INSTRUCTIONS FOR THE TASK -> Your task is to print each entry exactly as written.

Segment Open

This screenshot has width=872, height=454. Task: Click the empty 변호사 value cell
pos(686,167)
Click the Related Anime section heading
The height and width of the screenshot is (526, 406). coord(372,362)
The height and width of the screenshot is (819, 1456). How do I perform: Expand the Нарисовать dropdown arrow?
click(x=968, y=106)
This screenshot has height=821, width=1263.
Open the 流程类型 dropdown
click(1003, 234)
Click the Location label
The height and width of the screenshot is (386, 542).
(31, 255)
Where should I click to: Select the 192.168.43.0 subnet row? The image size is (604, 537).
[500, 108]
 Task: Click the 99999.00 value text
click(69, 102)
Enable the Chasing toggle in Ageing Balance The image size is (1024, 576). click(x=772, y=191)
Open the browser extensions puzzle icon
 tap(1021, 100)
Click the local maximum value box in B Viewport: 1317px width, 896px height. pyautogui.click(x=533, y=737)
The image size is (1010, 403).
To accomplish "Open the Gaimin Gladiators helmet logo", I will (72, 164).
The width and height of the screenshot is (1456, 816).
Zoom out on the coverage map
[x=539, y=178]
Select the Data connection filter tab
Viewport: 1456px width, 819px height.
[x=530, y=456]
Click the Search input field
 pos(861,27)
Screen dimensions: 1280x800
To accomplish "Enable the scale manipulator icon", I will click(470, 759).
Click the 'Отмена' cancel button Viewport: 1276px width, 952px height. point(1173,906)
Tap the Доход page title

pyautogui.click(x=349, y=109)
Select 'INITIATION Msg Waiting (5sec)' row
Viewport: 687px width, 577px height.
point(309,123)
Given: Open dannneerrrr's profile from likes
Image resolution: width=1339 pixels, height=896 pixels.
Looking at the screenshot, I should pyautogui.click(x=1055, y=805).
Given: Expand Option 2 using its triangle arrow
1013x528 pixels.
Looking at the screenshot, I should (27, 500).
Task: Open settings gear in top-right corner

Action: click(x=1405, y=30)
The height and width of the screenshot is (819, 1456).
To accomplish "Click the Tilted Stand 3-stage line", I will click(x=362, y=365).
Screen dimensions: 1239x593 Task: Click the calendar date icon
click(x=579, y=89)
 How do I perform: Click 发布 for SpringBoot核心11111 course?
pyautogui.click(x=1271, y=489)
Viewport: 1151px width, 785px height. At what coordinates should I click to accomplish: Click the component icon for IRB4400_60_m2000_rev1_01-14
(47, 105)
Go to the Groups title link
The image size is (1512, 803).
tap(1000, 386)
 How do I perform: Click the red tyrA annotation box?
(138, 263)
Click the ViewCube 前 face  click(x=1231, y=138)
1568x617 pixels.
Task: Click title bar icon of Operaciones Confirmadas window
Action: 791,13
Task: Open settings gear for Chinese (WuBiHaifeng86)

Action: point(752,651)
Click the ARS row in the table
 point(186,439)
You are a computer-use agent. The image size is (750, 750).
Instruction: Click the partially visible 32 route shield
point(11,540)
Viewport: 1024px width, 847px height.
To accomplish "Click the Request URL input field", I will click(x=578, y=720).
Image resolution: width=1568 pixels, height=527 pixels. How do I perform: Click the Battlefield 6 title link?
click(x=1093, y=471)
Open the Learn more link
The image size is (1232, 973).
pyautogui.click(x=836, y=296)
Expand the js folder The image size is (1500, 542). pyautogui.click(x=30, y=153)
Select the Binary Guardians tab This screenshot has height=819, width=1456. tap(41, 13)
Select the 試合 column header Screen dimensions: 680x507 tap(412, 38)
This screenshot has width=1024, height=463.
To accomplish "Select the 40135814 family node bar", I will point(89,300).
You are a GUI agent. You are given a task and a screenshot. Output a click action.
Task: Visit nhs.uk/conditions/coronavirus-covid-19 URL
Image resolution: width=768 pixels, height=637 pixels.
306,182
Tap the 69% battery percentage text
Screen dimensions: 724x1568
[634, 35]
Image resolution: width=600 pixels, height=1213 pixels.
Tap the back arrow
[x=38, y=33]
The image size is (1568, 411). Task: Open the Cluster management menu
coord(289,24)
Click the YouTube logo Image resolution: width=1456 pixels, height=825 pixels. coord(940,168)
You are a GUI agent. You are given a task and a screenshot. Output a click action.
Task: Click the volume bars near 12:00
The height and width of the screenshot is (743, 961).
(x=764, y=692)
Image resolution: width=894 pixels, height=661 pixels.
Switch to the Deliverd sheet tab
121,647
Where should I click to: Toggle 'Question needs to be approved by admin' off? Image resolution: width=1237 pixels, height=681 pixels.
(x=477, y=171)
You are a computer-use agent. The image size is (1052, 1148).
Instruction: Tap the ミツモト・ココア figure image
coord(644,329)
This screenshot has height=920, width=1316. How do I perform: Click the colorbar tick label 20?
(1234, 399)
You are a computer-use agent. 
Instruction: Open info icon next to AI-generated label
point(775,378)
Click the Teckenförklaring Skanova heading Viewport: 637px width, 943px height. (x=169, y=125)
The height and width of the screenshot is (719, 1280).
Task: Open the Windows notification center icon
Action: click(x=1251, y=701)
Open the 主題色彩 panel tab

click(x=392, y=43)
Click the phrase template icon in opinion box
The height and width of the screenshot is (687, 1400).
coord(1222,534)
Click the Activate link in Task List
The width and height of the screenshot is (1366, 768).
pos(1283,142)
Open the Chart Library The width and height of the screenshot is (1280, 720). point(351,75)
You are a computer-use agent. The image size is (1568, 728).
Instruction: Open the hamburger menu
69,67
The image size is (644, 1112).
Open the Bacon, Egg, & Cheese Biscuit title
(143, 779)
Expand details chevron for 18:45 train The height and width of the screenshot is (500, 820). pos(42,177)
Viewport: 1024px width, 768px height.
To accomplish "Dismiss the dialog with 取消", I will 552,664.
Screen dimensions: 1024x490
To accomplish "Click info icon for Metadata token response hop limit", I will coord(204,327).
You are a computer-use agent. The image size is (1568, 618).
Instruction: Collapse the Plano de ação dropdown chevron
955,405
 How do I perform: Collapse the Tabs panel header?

Segment Closed

RESULT ->
This screenshot has width=872, height=454. Task: Click the empty 변호사 value cell
pos(686,167)
Click the Related Anime section heading
The height and width of the screenshot is (526, 406). coord(372,362)
The height and width of the screenshot is (819, 1456). How do I perform: Expand the Нарисовать dropdown arrow?
click(x=968, y=106)
This screenshot has height=821, width=1263.
Open the 流程类型 dropdown
click(1003, 234)
Click the Location label
The height and width of the screenshot is (386, 542).
(31, 255)
Where should I click to: Select the 192.168.43.0 subnet row? The image size is (604, 537).
[500, 108]
 Task: Click the 99999.00 value text
click(69, 102)
Enable the Chasing toggle in Ageing Balance The image size is (1024, 576). click(x=772, y=191)
Open the browser extensions puzzle icon
 tap(1021, 100)
Click the local maximum value box in B Viewport: 1317px width, 896px height. pyautogui.click(x=533, y=737)
The image size is (1010, 403).
To accomplish "Open the Gaimin Gladiators helmet logo", I will (72, 164).
The width and height of the screenshot is (1456, 816).
Zoom out on the coverage map
[x=539, y=178]
Select the Data connection filter tab
Viewport: 1456px width, 819px height.
[x=530, y=456]
Click the Search input field
 pos(861,27)
Screen dimensions: 1280x800
To accomplish "Enable the scale manipulator icon", I will click(470, 759).
Click the 'Отмена' cancel button Viewport: 1276px width, 952px height. point(1173,906)
Tap the Доход page title

pyautogui.click(x=349, y=109)
Select 'INITIATION Msg Waiting (5sec)' row
Viewport: 687px width, 577px height.
point(309,123)
Given: Open dannneerrrr's profile from likes
Image resolution: width=1339 pixels, height=896 pixels.
Looking at the screenshot, I should pyautogui.click(x=1055, y=805).
Given: Expand Option 2 using its triangle arrow
1013x528 pixels.
Looking at the screenshot, I should (27, 500).
Task: Open settings gear in top-right corner

Action: click(x=1405, y=30)
The height and width of the screenshot is (819, 1456).
To accomplish "Click the Tilted Stand 3-stage line", I will click(x=362, y=365).
Screen dimensions: 1239x593 Task: Click the calendar date icon
click(x=579, y=89)
 How do I perform: Click 发布 for SpringBoot核心11111 course?
pyautogui.click(x=1271, y=489)
Viewport: 1151px width, 785px height. At what coordinates should I click to accomplish: Click the component icon for IRB4400_60_m2000_rev1_01-14
(47, 105)
Go to the Groups title link
The image size is (1512, 803).
tap(1000, 386)
 How do I perform: Click the red tyrA annotation box?
(138, 263)
Click the ViewCube 前 face  click(x=1231, y=138)
1568x617 pixels.
Task: Click title bar icon of Operaciones Confirmadas window
Action: 791,13
Task: Open settings gear for Chinese (WuBiHaifeng86)

Action: point(752,651)
Click the ARS row in the table
 point(186,439)
You are a computer-use agent. The image size is (750, 750).
Instruction: Click the partially visible 32 route shield
point(11,540)
Viewport: 1024px width, 847px height.
To accomplish "Click the Request URL input field", I will click(x=578, y=720).
Image resolution: width=1568 pixels, height=527 pixels. How do I perform: Click the Battlefield 6 title link?
click(x=1093, y=471)
Open the Learn more link
The image size is (1232, 973).
pyautogui.click(x=836, y=296)
Expand the js folder The image size is (1500, 542). pyautogui.click(x=30, y=153)
Select the Binary Guardians tab This screenshot has height=819, width=1456. tap(41, 13)
Select the 試合 column header Screen dimensions: 680x507 tap(412, 38)
This screenshot has width=1024, height=463.
To accomplish "Select the 40135814 family node bar", I will point(89,300).
You are a GUI agent. You are given a task and a screenshot. Output a click action.
Task: Visit nhs.uk/conditions/coronavirus-covid-19 URL
Image resolution: width=768 pixels, height=637 pixels.
306,182
Tap the 69% battery percentage text
Screen dimensions: 724x1568
[634, 35]
Image resolution: width=600 pixels, height=1213 pixels.
Tap the back arrow
[x=38, y=33]
The image size is (1568, 411). Task: Open the Cluster management menu
coord(289,24)
Click the YouTube logo Image resolution: width=1456 pixels, height=825 pixels. coord(940,168)
You are a GUI agent. You are given a task and a screenshot. Output a click action.
Task: Click the volume bars near 12:00
The height and width of the screenshot is (743, 961).
(x=764, y=692)
Image resolution: width=894 pixels, height=661 pixels.
Switch to the Deliverd sheet tab
121,647
Where should I click to: Toggle 'Question needs to be approved by admin' off? Image resolution: width=1237 pixels, height=681 pixels.
(x=477, y=171)
You are a computer-use agent. The image size is (1052, 1148).
Instruction: Tap the ミツモト・ココア figure image
coord(644,329)
This screenshot has height=920, width=1316. How do I perform: Click the colorbar tick label 20?
(1234, 399)
You are a computer-use agent. 
Instruction: Open info icon next to AI-generated label
point(775,378)
Click the Teckenförklaring Skanova heading Viewport: 637px width, 943px height. (x=169, y=125)
The height and width of the screenshot is (719, 1280).
Task: Open the Windows notification center icon
Action: click(x=1251, y=701)
Open the 主題色彩 panel tab

click(x=392, y=43)
Click the phrase template icon in opinion box
The height and width of the screenshot is (687, 1400).
coord(1222,534)
Click the Activate link in Task List
The width and height of the screenshot is (1366, 768).
pos(1283,142)
Open the Chart Library The width and height of the screenshot is (1280, 720). point(351,75)
You are a computer-use agent. The image size is (1568, 728).
Instruction: Open the hamburger menu
69,67
The image size is (644, 1112).
Open the Bacon, Egg, & Cheese Biscuit title
(143, 779)
Expand details chevron for 18:45 train The height and width of the screenshot is (500, 820). pos(42,177)
Viewport: 1024px width, 768px height.
To accomplish "Dismiss the dialog with 取消", I will 552,664.
Screen dimensions: 1024x490
To accomplish "Click info icon for Metadata token response hop limit", I will coord(204,327).
You are a computer-use agent. The image size is (1568, 618).
Instruction: Collapse the Plano de ação dropdown chevron
955,405
 How do I perform: Collapse the Tabs panel header?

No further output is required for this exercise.